● Short problem: Reproduce word for word the stretch of the text on coaching powerlifters from "I don’t force" through "long term development.".

● Page text:
I don’t force them to be flat on a deadlift, or just tell them to squat wider.  We drill all of this stuff over time.  Lots of wide stance box squats, deadlifts off blocks, good mornings, straight knee deadlift variations, and so on.  Over time we should see the lifter choose a wider stance and feel more comfortable initiating the squats by sitting back.

At some point you will hit a ceiling where increasing progress will be difficult.  Let’s say you squat 700lbs currently, but with a closer stance making for a larger ROM.  If I can cut 6 inches off of that range of motion, that lifter can probably hit a PR with the same strength levels.  Like adding blocks to a deadlift.  Of course there is still a ceiling to what you can hit, but this gives us the largest ceiling and a goal for long term development.    

This is all a huge part of programming.  Understanding the strengths and weaknesses of each lifter and understanding how to target those weaknesses for long term success.  “Just letting the body figure out what works best” is not a viable option.

Where every coach falls on these technical heuristics will be a bit different and that is a good thing.  Havin multiple perspectives allows us all to continue to learn and to see the blind spots in our own thinking.

If the coach is just concerned with the lifts being by the rules of competition and then writing volumes and intensities in a spreadsheet, that is not coaching, but programming.  Coaching is an art where the coach strategizes how to make weaknesses strengths.

This is what Louie does.  He has his methods of intensities and volumes that he follows, but he has also created machines to help out his lifters better target weak areas and has a lot of different exercises to address the differences in each lifter.  He then lays out a plan for them to execute to get better.

I think when you are inexperienced and you do not know how to do this, it becomes much easier to just stick with the things that you are comfortable with.  This usually means addressing volumes, intensities, and even measuring velocity we can throw in here.

I am not saying that these things should not be manipulated or utilized, but instead they are only part of the picture.  Louie has done this for 60 years; he just sees more of the picture than the majority of coaches out there.

This does not mean we just follow a Westside template.  I think one could attempt to argue that DUP is a better version of conjugate training for raw lifters.  I do not agree with this, but there are things that I do differently from Westside because I think there is a better way to fit the lifter that I deal with.

● Stored data:
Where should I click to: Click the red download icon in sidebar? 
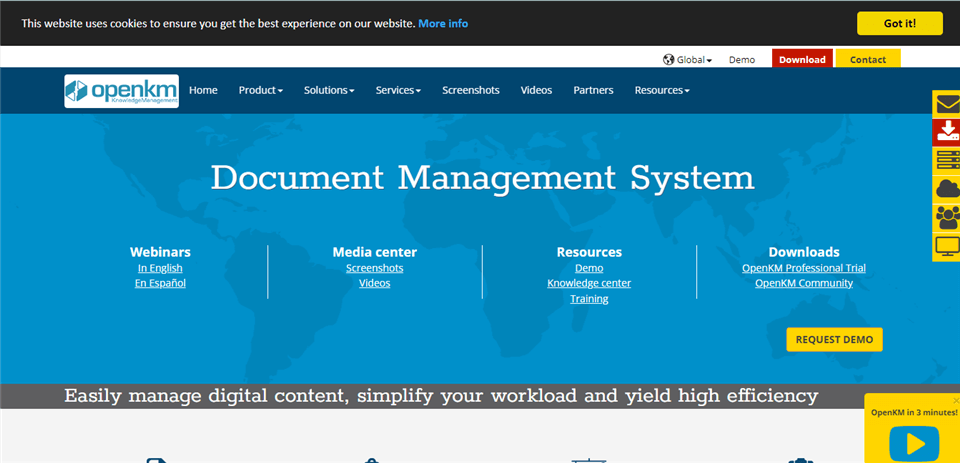(x=946, y=132)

● Exercise solution:
I don’t force them to be flat on a deadlift, or just tell them to squat wider.  We drill all of this stuff over time.  Lots of wide stance box squats, deadlifts off blocks, good mornings, straight knee deadlift variations, and so on.  Over time we should see the lifter choose a wider stance and feel more comfortable initiating the squats by sitting back.

At some point you will hit a ceiling where increasing progress will be difficult.  Let’s say you squat 700lbs currently, but with a closer stance making for a larger ROM.  If I can cut 6 inches off of that range of motion, that lifter can probably hit a PR with the same strength levels.  Like adding blocks to a deadlift.  Of course there is still a ceiling to what you can hit, but this gives us the largest ceiling and a goal for long term development.